William Jackson, BSBA 1972, has a simple philosophy, and it’s one he tries to communicate to others.

“Really, it’s all about what you put into it,” Jackson says. “Some people these days want it handed to them, or they don’t really have an appreciation for how much work is involved in trying to get what you want.”

Jackson, 61, has what he wants as CFO of the St. Louis Public Library. It’s a position he’s held since he came to the organization in the late 1980s. Before that, he was director of finance at the St. Louis Housing Authority. He’s also held positions with Consolidated Aluminum, Beaird-Poulan/Weedeater, Brown Shoe and Emerson Electric.

“The Emerson job really put me on the path of being a successful accountant, because I got a wide array of experiences and travels with the different companies that we audited,” Jackson says. “I got to see a lot of different systems and the various ways that people go about dealing with the business aspects of a company.”

But that position is not the only thing that’s shaped him. He says advertising, marketing and promotions courses at UMSL also helped his career.

“I enjoyed my whole business curriculum,” says the lifetime member of the UMSL Alumni Association. “It definitely prepared me for what I am doing today, because I still draw on some of those experiences and some of the things I learned during my time at UMSL.”

Richard Ramos
CFO and executive vice president of Maritz Holdings Inc.

Richard Ramos, BSBA 1984, can tell you instantly why he loves his job: He’s a big picture guy.

“I like being involved in all facets of business operations,” says Ramos, CFO and executive vice president of St. Louis-based Maritz Holdings Inc. “In the CFO position, I can see everything from strategy to client negotiation to pricing to internal operating issues such as compensation, benefits, pensions and how we operate domestically and internationally.”

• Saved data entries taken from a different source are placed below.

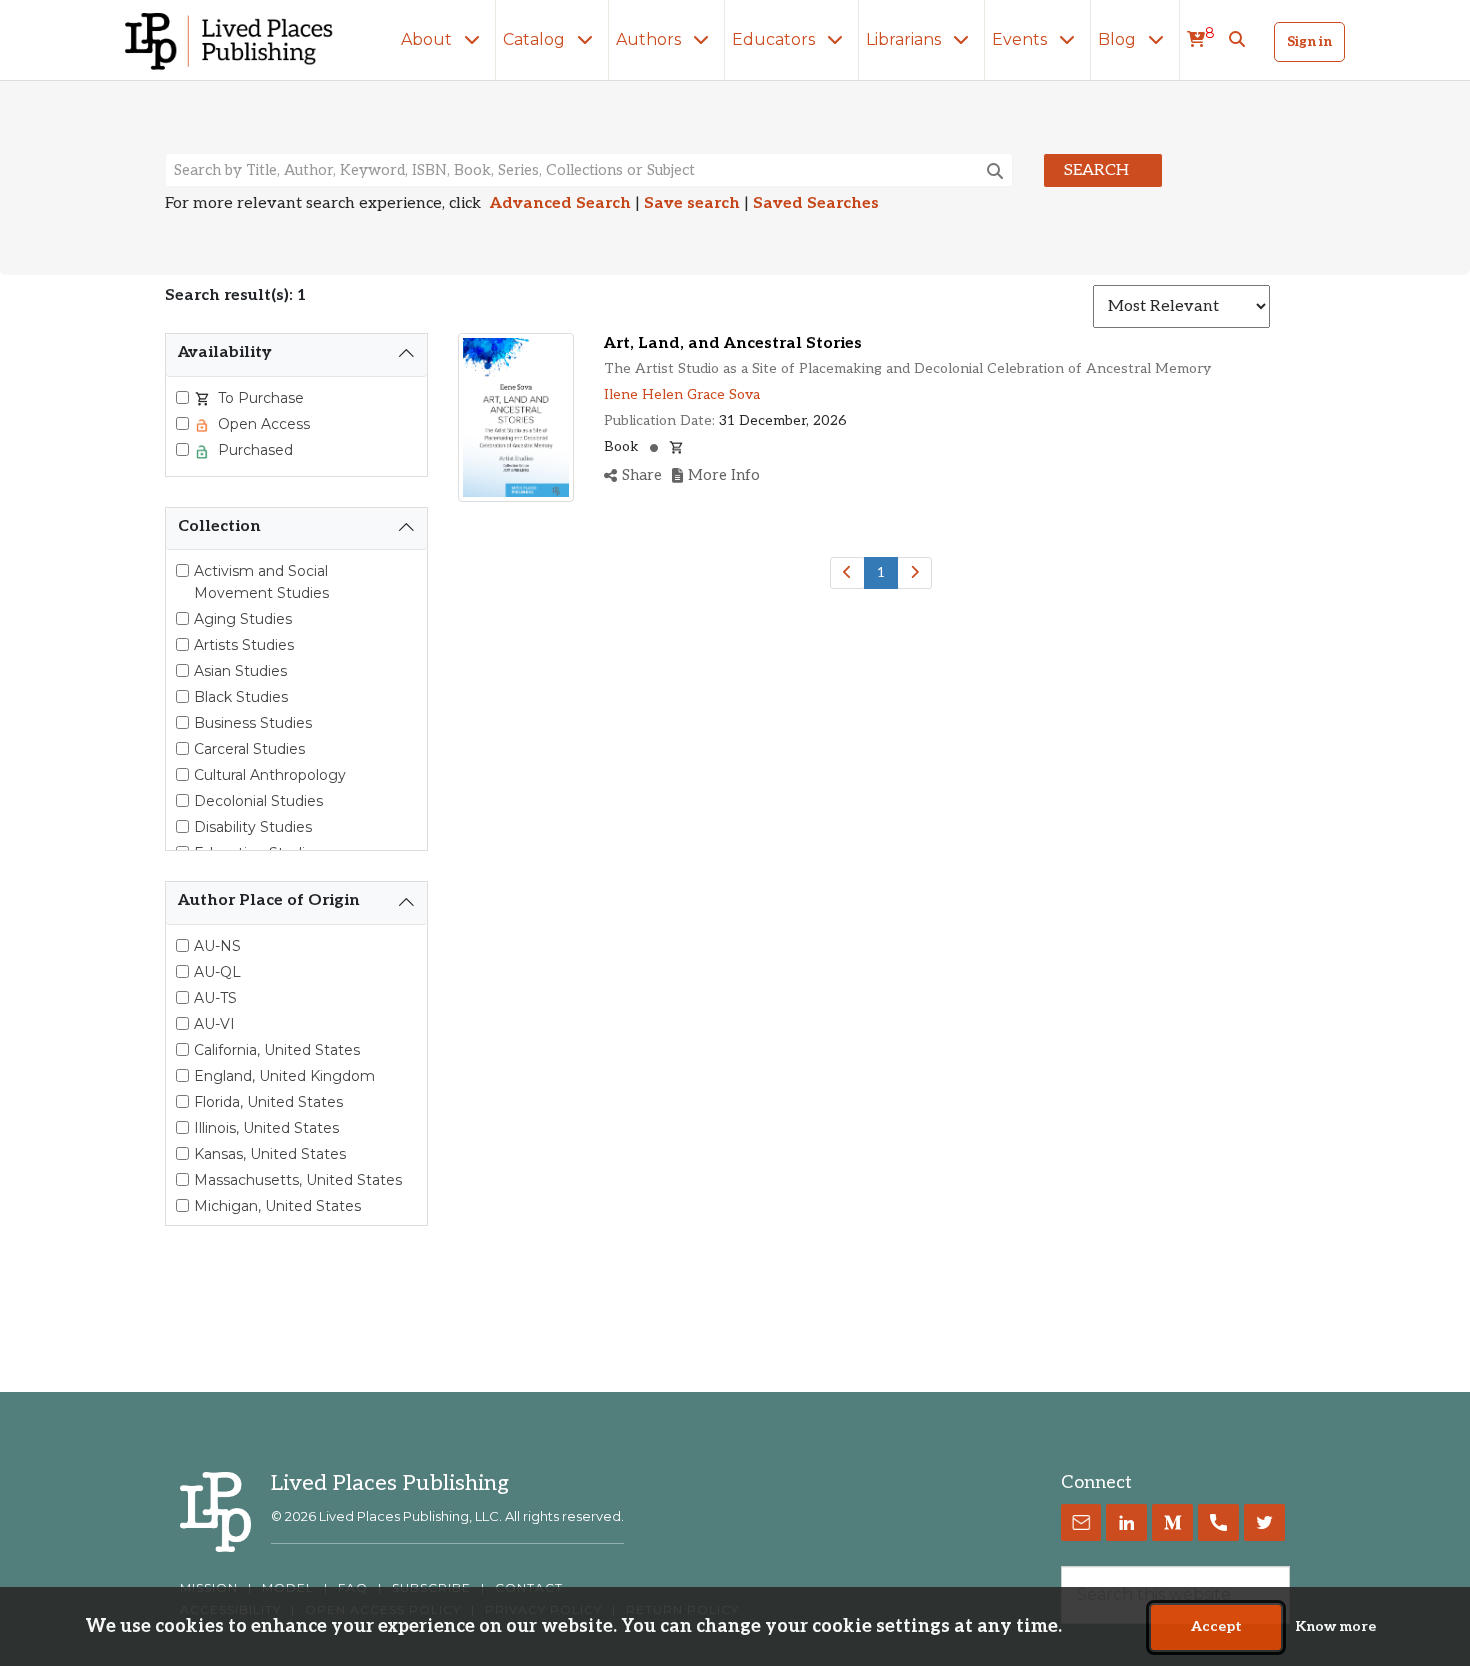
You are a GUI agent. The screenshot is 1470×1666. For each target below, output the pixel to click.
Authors (650, 39)
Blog (1119, 39)
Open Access (262, 424)
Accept (1216, 1627)
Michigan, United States (277, 1206)
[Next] (914, 573)
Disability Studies (253, 827)
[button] (1237, 40)
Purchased (253, 450)
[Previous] (847, 573)
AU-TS (215, 998)
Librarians (905, 39)
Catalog (536, 39)
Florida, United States (268, 1102)
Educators (775, 39)
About (428, 39)
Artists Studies (244, 645)
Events (1021, 39)
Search (1096, 170)
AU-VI (214, 1024)
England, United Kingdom (284, 1076)
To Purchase (259, 398)
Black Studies (241, 697)
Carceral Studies (249, 749)
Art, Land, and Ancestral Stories (733, 343)
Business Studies (253, 723)
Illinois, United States (266, 1128)
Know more (1335, 1627)
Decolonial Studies (258, 801)
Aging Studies (243, 619)
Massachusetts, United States (298, 1180)
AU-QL (217, 972)
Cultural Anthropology (270, 775)
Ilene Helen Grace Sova (682, 394)
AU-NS (217, 946)
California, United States (277, 1050)
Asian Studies (240, 671)
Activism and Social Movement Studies (261, 582)
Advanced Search (560, 203)
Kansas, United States (270, 1154)
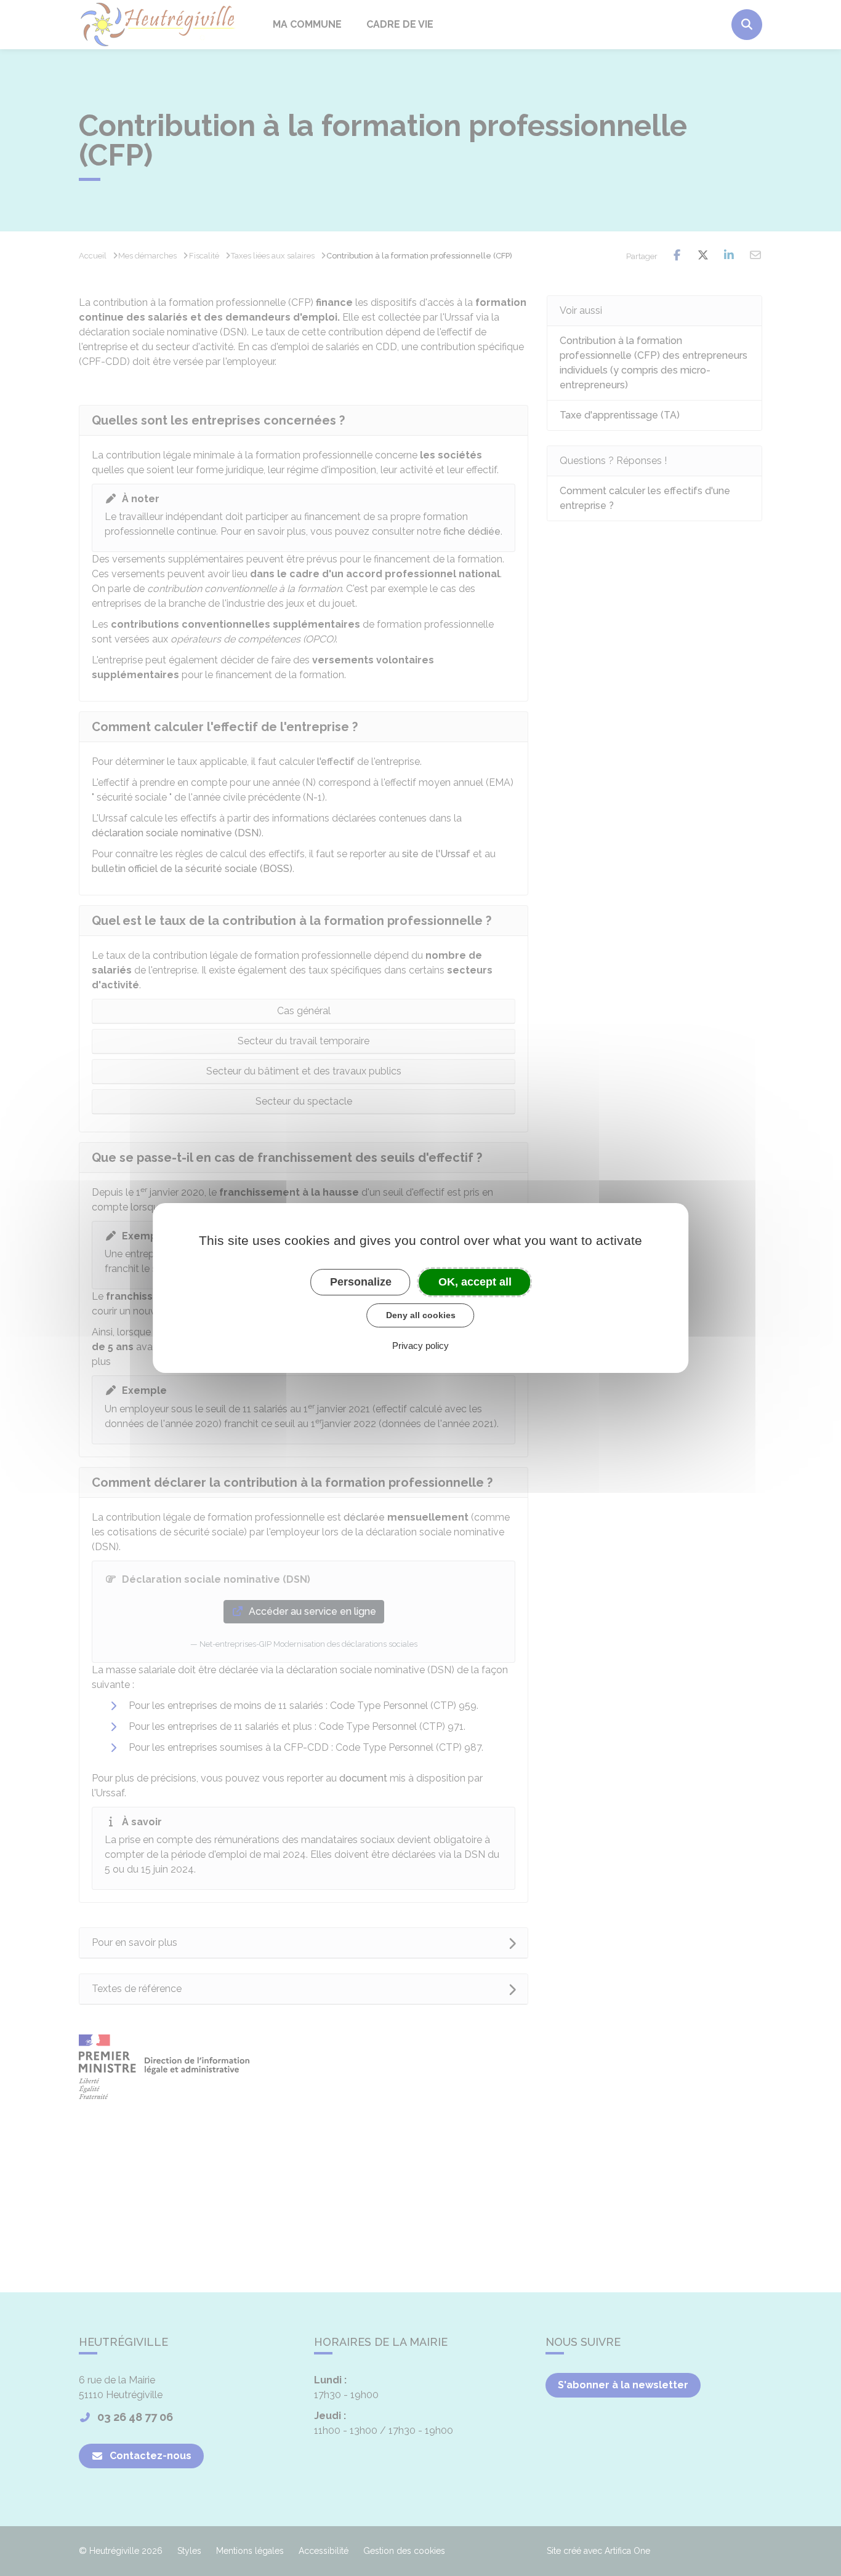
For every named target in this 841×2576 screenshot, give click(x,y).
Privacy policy (420, 1345)
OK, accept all (475, 1282)
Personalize (361, 1282)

The native Floridian has overseen the finances of the $1.4 billion privately-held corporation for the past five years during which he won the prestigious William E. Maritz Award. In 2008 and 2011, the St. Louis Business Journal nominated Ramos for its CFO of the Year award. He was a finalist in 2011.

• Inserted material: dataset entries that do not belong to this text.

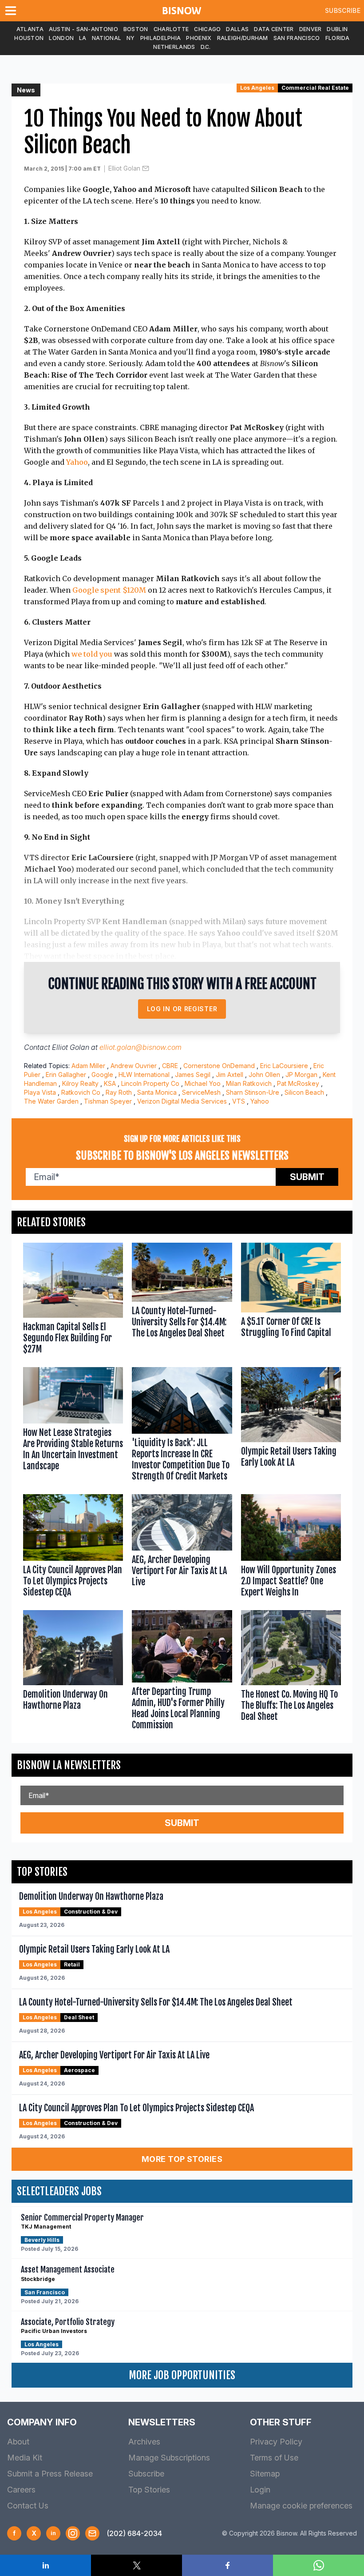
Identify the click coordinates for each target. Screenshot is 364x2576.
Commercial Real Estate (315, 87)
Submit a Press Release (50, 2473)
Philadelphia (160, 38)
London (61, 38)
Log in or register (182, 1009)
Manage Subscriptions (169, 2457)
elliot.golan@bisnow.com (140, 1047)
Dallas (237, 29)
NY (131, 38)
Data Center (273, 29)
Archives (144, 2441)
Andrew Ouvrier (134, 1065)
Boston (135, 29)
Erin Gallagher (66, 1074)
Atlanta (30, 29)
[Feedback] (92, 2533)
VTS (238, 1101)
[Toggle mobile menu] (12, 10)
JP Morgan (301, 1074)
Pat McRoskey (298, 1083)
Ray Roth (119, 1092)
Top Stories (149, 2489)
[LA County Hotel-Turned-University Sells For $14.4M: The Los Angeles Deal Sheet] (181, 1300)
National (106, 38)
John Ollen (264, 1074)
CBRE (170, 1065)
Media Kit (24, 2457)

His ascension to the CFO position caps a 10-year rise through the corporate ranks over a more than decade- long career at Maritz. Before joining Maritz, he worked at Purcell Tire & Rubber Company and the audit, tax and advisory firm KPMG. He also practiced as an attorney for a time.

Ramos says the friends and professors he met at UMSL helped him when he was just starting out.

“I would have had no connection to the industry whatsoever if it hadn’t been launched by the career center at UMSL,” he says. “[That help] was everything to my career.”

Now he works to extend those kinds of opportunities to others. Maritz recently held an event for employees who are UMSL alumni, and Ramos says he often tries to recruit from the university’s talent pool.

“We have a large contingent of UMSL grads here,” he says. “I encourage [Maritz] to hire out of UMSL because of the quality of the students that come from the school and the ability of the students to become successful quickly and prosper.”